Exercise brief: Return only the lines of the listing below that run from the line with "Task: Mute the stream with the speaker icon" through the line with "The image size is (1360, 765).", both ends included, exactly as written.

Exercise input:
===

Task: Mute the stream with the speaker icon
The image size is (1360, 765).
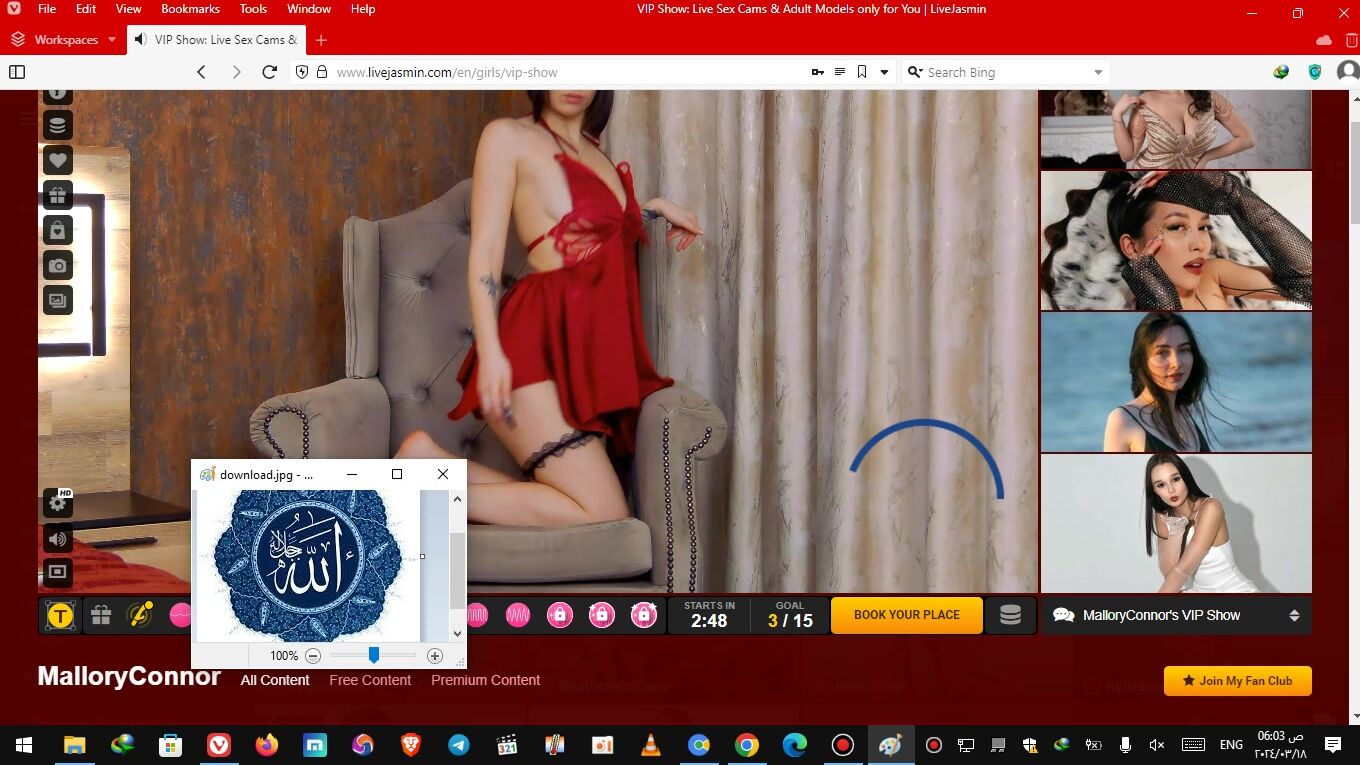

===

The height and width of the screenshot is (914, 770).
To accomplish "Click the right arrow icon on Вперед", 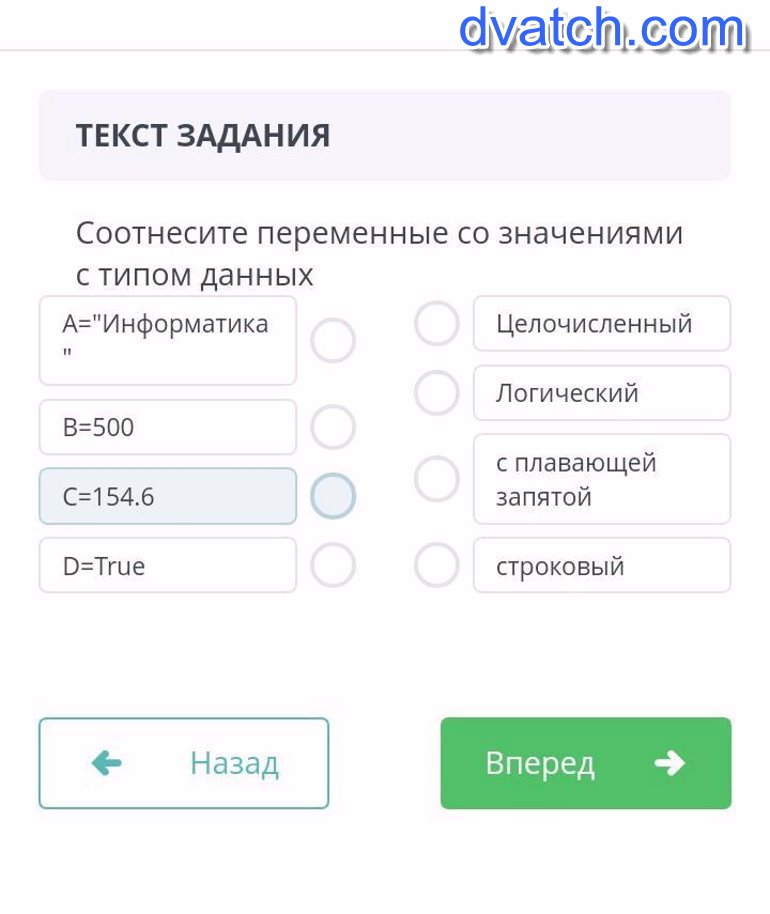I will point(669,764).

===

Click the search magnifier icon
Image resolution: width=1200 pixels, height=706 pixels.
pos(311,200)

===

Answer:
Task: Mute the stream with the speaker icon
The image size is (1360, 765).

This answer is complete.